* [Directive]: Translate this sentence from the MaxiCP text below into Spanish: "The official more stable releases are on maven central."

*** Page ***

Javadoc Userguide Tech Report Coverage

MaxiCP is an open-source (MIT licence) Java-based Constraint Programming (CP) solver for solving scheduling and vehicle routing problems.

It is an extended version of the MiniCP, a lightweight, open-source CP solver mostly used for teaching constraint programming.

The key features of MaxiCP are: - Improved performances (support for delta-based propagation, more efficient data structures, etc.). - Symbolic modeling layer also enabling search declaration. - Support for Embarrasingly Parallel Search. - More global constraints (e.g., bin-packing, gcc, etc.). - Sequence variables with optional visits for modeling complex vehicle routing and insertion based search heuristics, including LNS. - Conditional task interval variables including support for modeling with cumulative function expressions for scheduling problem.

Website and documentation

Installation

The official more stable releases are on maven central.

You can add this as a maven dependency to your project, those releases are committed and tagged in the releases branch:

<dependency>
    <groupId>org.maxicp</groupId>
    <artifactId>maxicp</artifactId>
    <version>0.0.2</version>
</dependency>

The javadoc of stable releases can be consulted on at this url.

*** Records ***

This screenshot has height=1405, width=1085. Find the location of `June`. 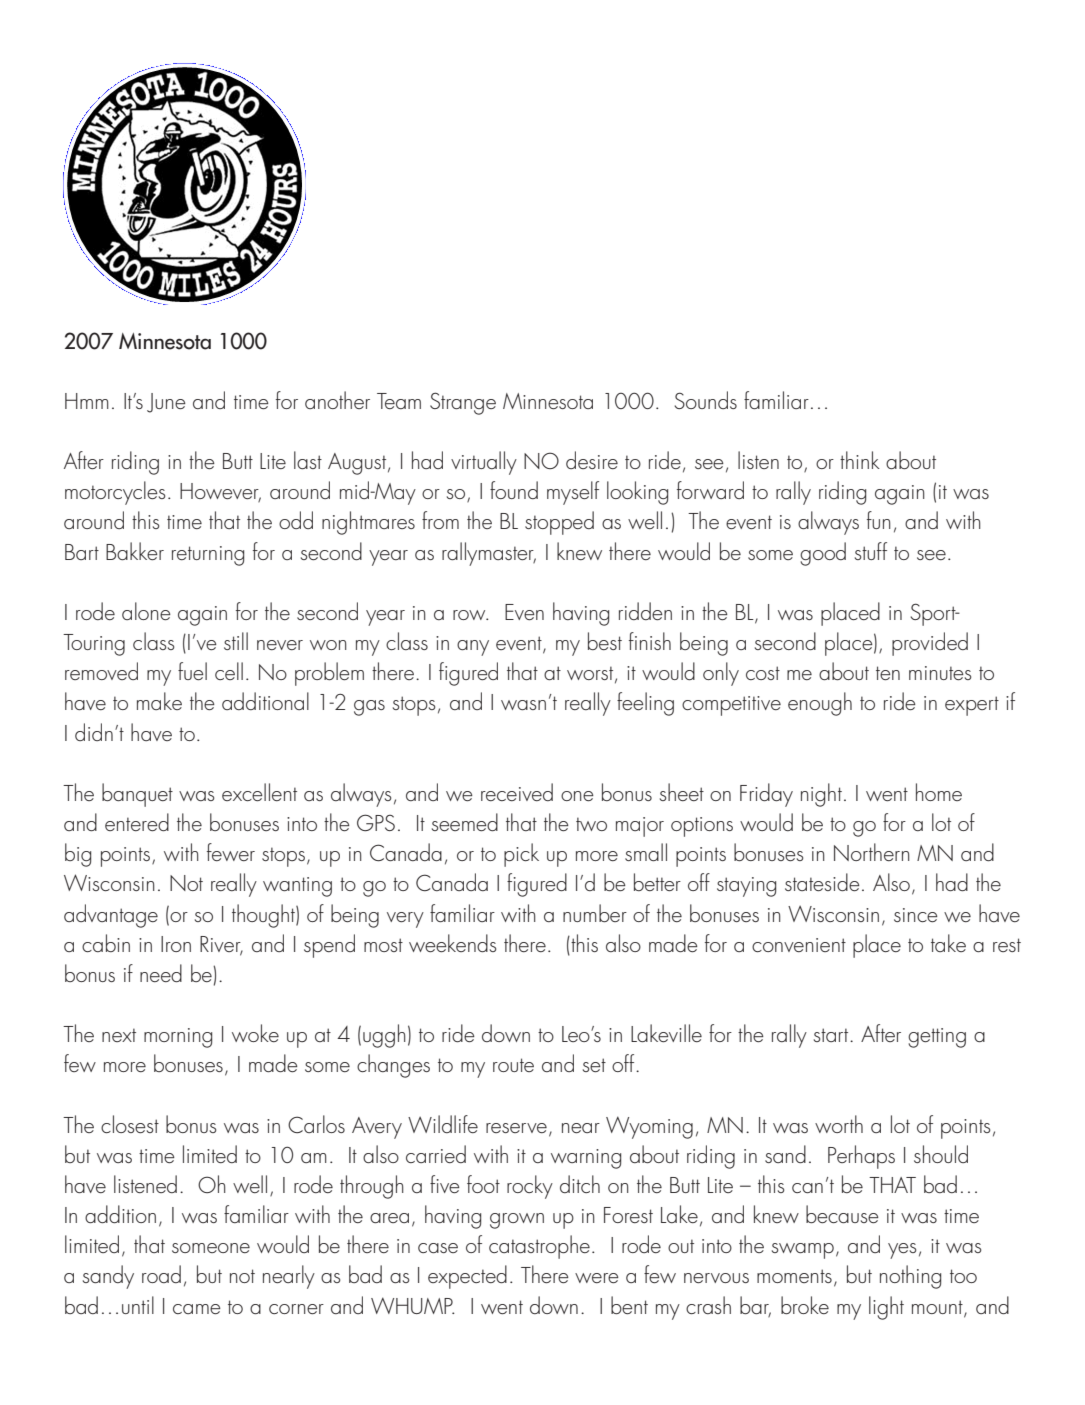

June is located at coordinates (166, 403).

***
*** Records ***

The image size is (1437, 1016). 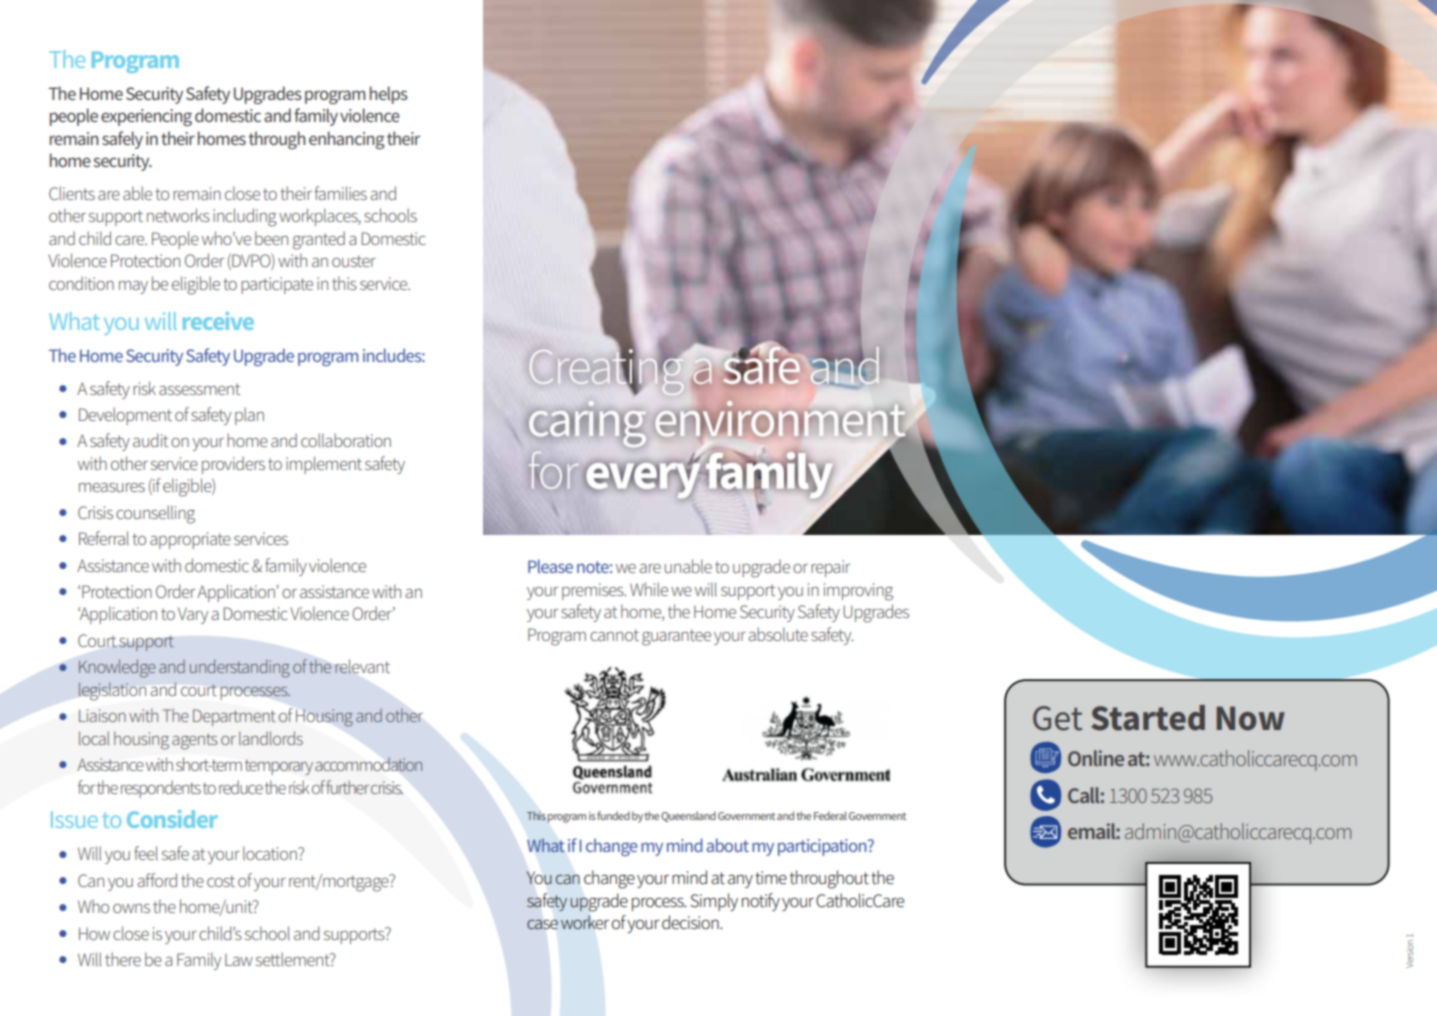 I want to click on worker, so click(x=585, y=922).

***

* [Answer]: Las versiones oficiales más estables están en Maven Central.